- **Challenges**
• 1. Which three features of the KinesisFlow does the Kinesis excerpt below name?
• 2. In the Kinesis excerpt below, when does the constructed Source call GetRecords?
• 3. Does each statement agree with the Kinesis excerpt below? Answer yes or no for each, quoting the words that decide it.
(a) Batching guarantees that messages keep their order.
(b) Multiple shards can be merged by providing a list of settings.
(c) The Flow outputs the result of publishing each record.

- **Text section**
++++++++++
For a single shard you simply provide the settings for a single shard.
- Scala
-
KinesisSource.basic(settings, amazonKinesisAsync)
- Java
-
final Source<Record, NotUsed> single = KinesisSource.basic(settings, amazonKinesisAsync);
You can merge multiple shards by providing a list settings.
- Scala
-
val mergeSettings = List( ShardSettings("myStreamName", "shard-id-1", ShardIteratorType.AT_SEQUENCE_NUMBER, startingSequenceNumber = Some("sequence"), refreshInterval = 1.second, limit = 500), ShardSettings("myStreamName", "shard-id-2", ShardIteratorType.AT_TIMESTAMP, atTimestamp = Some(new Date()), refreshInterval = 1.second, limit = 500) ) KinesisSource.basicMerge(mergeSettings, amazonKinesisAsync)
- Java
-
final Source<Record, NotUsed> two = KinesisSource.basicMerge(Arrays.asList(settings), amazonKinesisAsync);
The constructed Source
will return Record
objects by calling GetRecords at the specified interval and according to the downstream demand.
Using the Put Flow/Sink
The KinesisFlow
(or KinesisSink
) publishes messages into a Kinesis stream using it’s partition key and message body. It uses dynamic size batches, can perform several requests in parallel and retries failed records. These features are necessary to achieve the best possible write throughput to the stream. The Flow outputs the result of publishing each record.
Batching has a drawback: message order cannot be guaranteed, as some records within a single batch may fail to be published. That also means that the Flow output may not match the same input order.
++++++++++
[Word and element locating data]
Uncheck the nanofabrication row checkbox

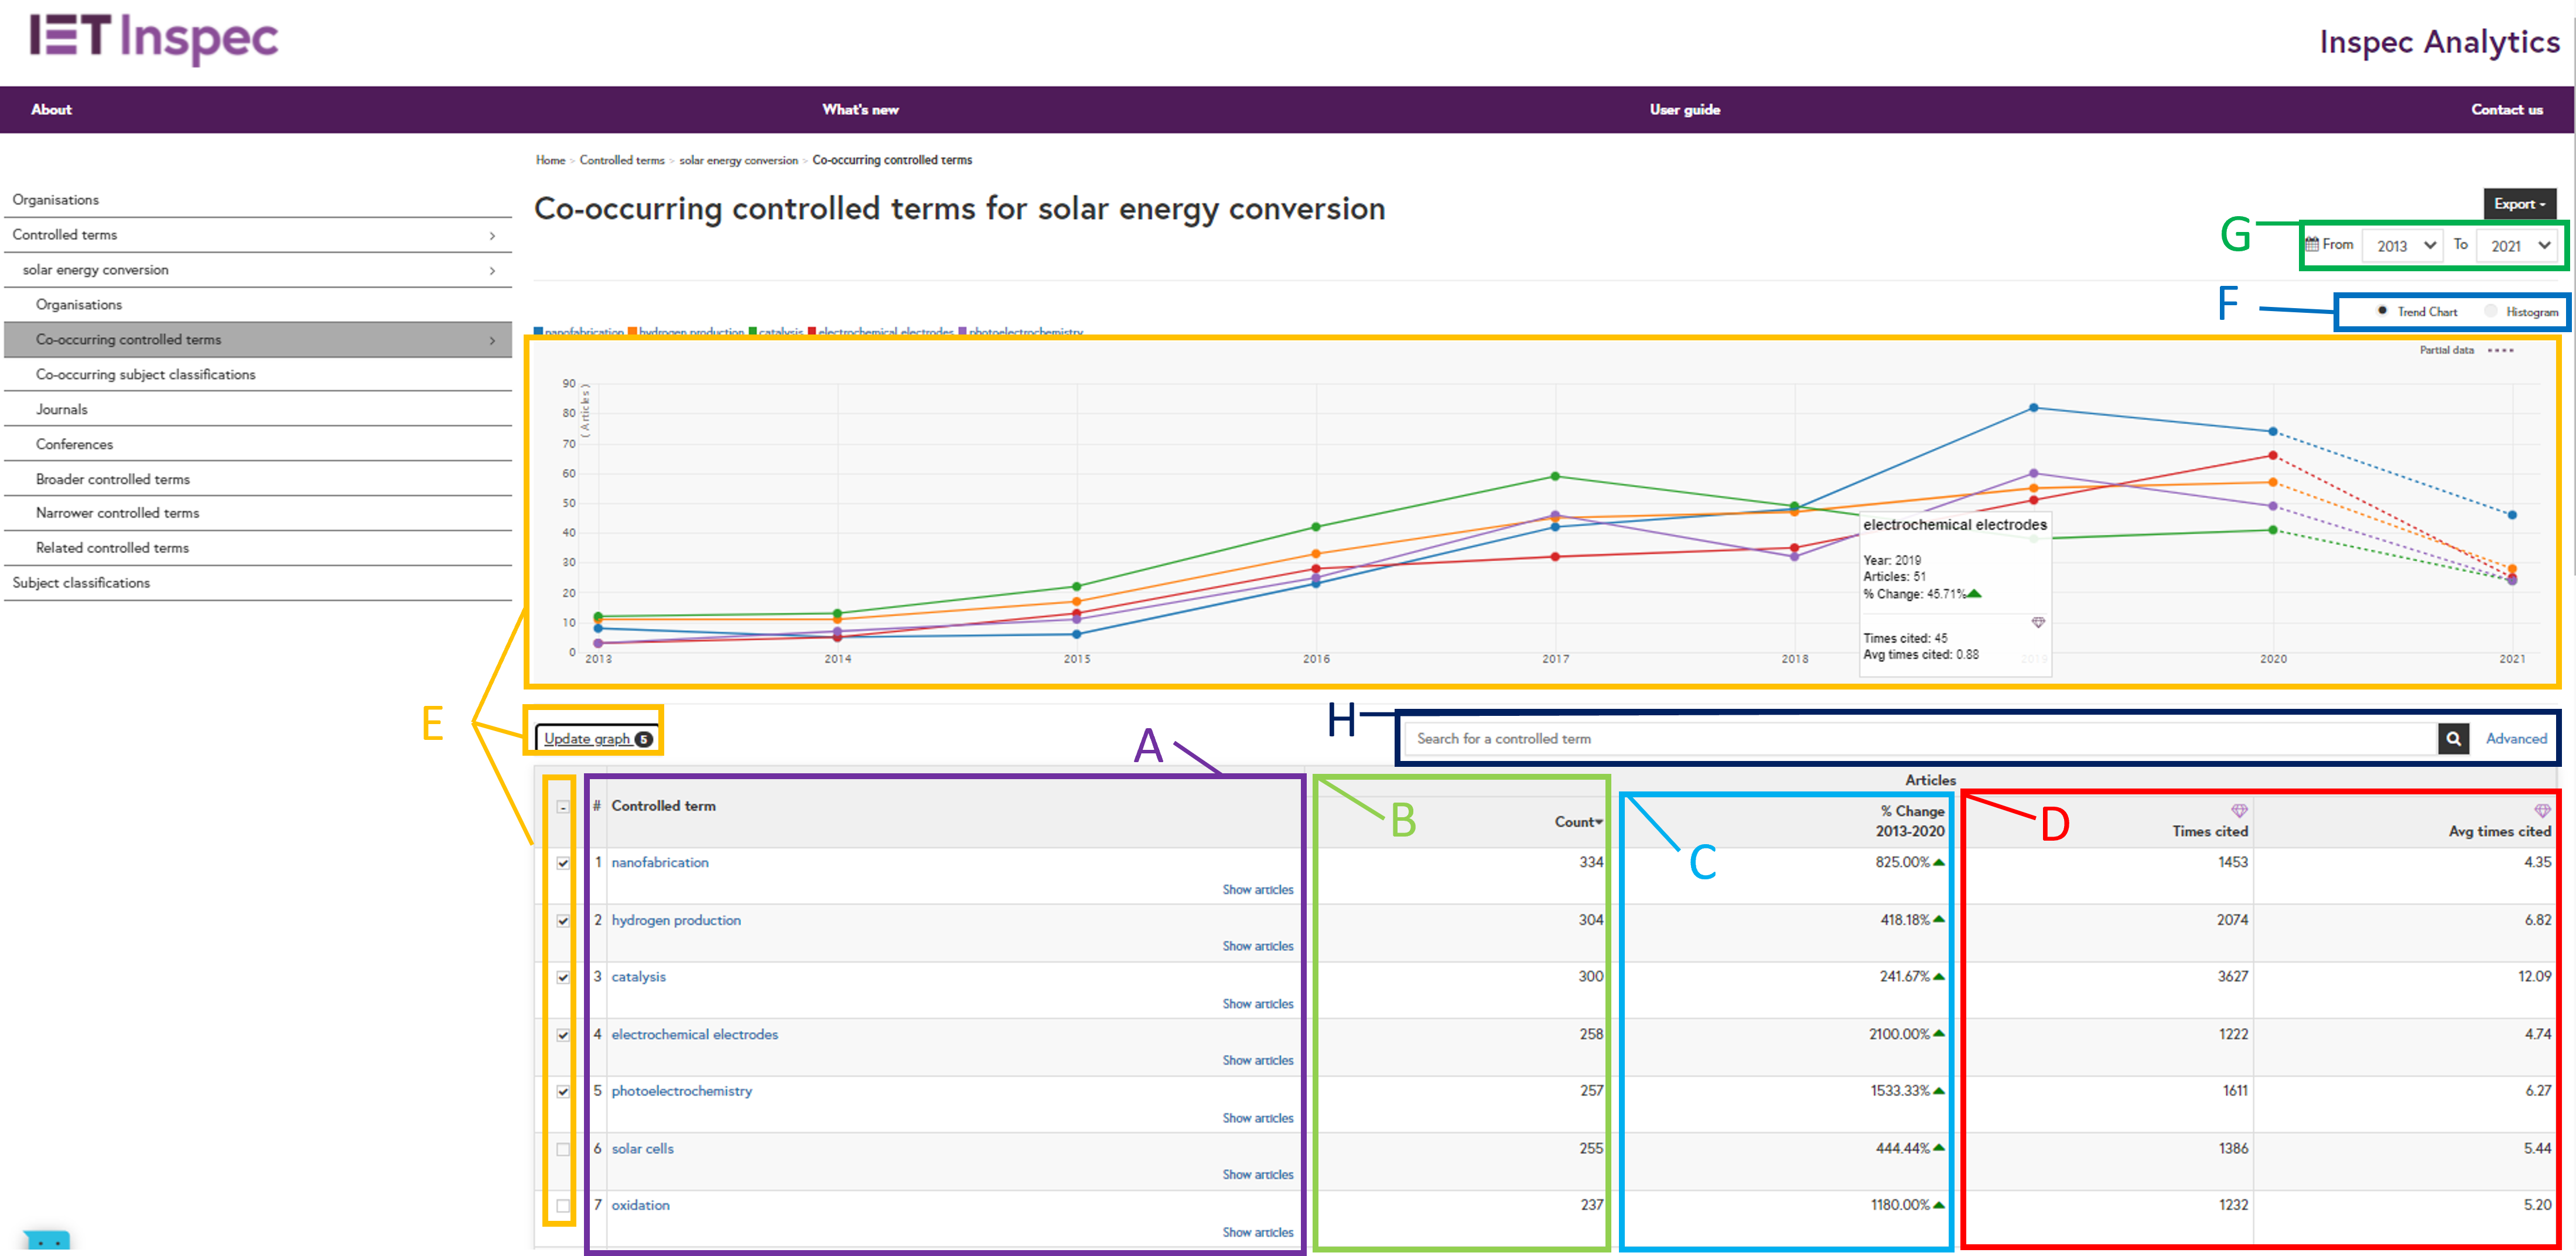pos(563,862)
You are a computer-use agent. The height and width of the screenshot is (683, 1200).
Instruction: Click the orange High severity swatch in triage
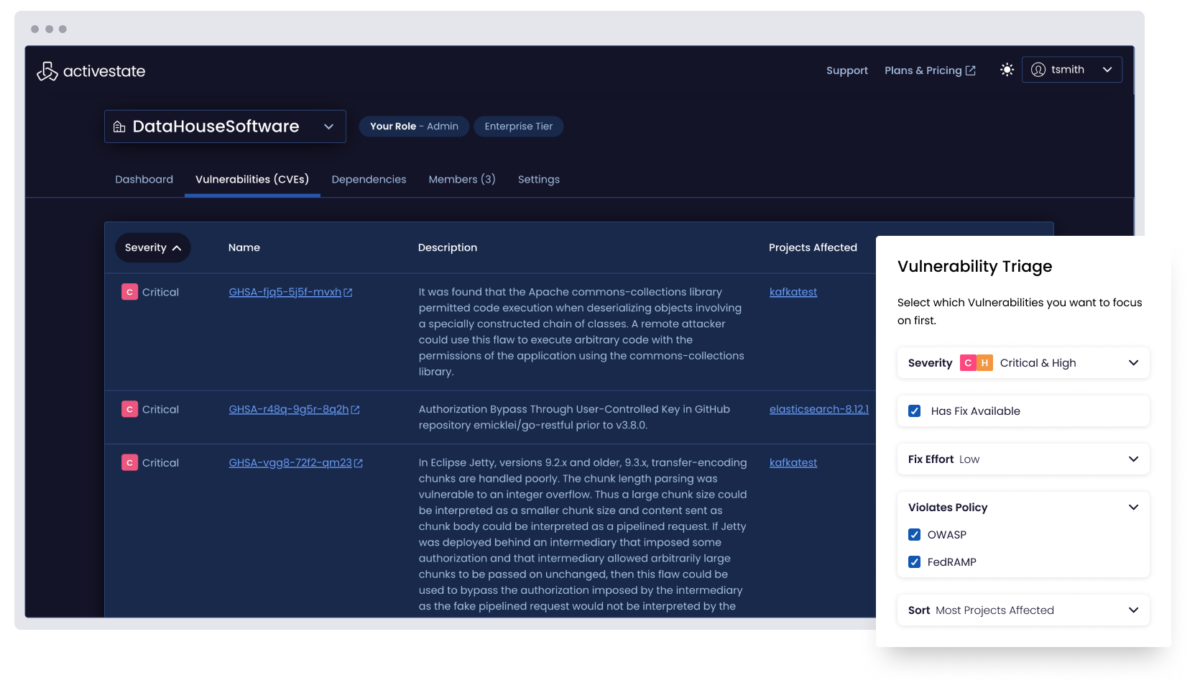click(x=985, y=363)
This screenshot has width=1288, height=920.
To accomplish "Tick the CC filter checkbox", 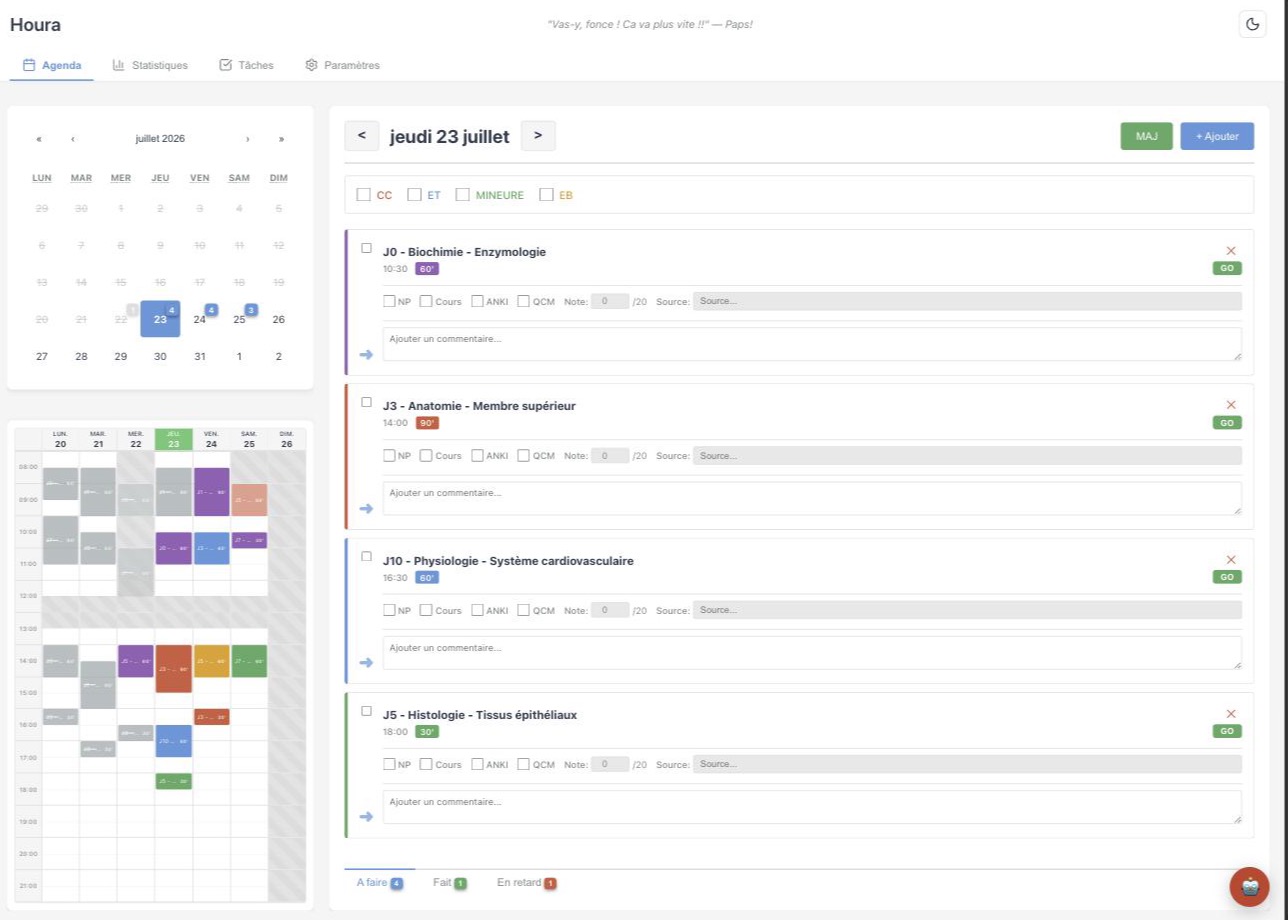I will (363, 195).
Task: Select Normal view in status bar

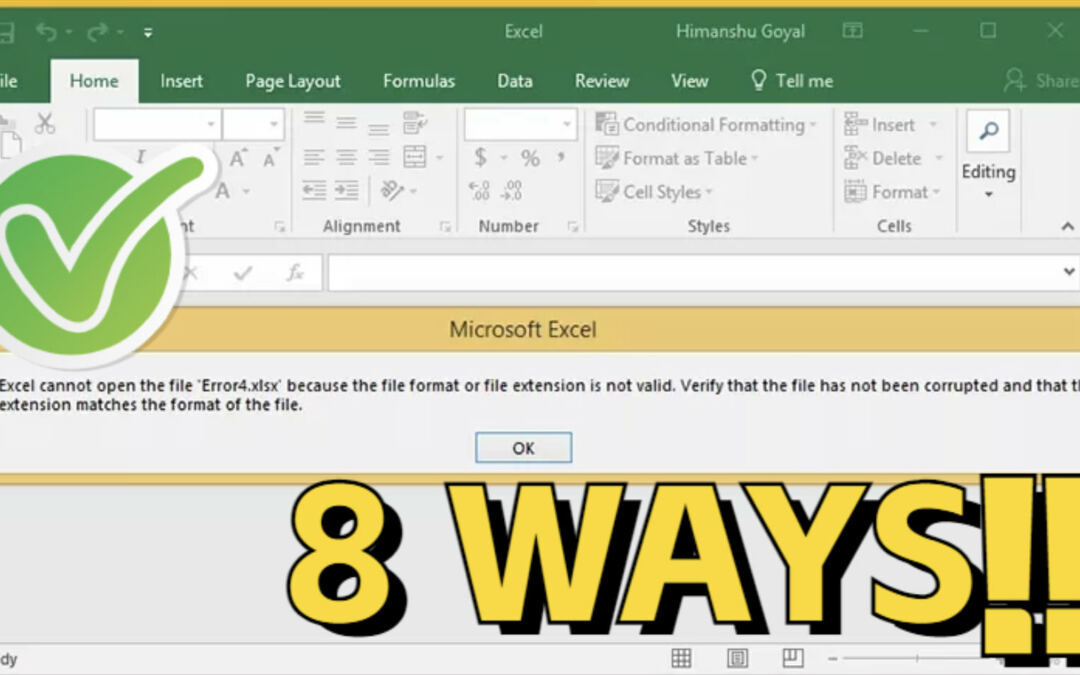Action: [x=681, y=658]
++++++++++
- **Answers to each task**
• 1.
- It uses dynamic size batches.
- It can perform several requests in parallel.
- It retries failed records.

• 2. At the specified interval and according to the downstream demand.

• 3.
(a) No: "message order cannot be guaranteed, as some records within a single batch may fail to be published."
(b) Yes: "You can merge multiple shards by providing a list settings."
(c) Yes: "The Flow outputs the result of publishing each record."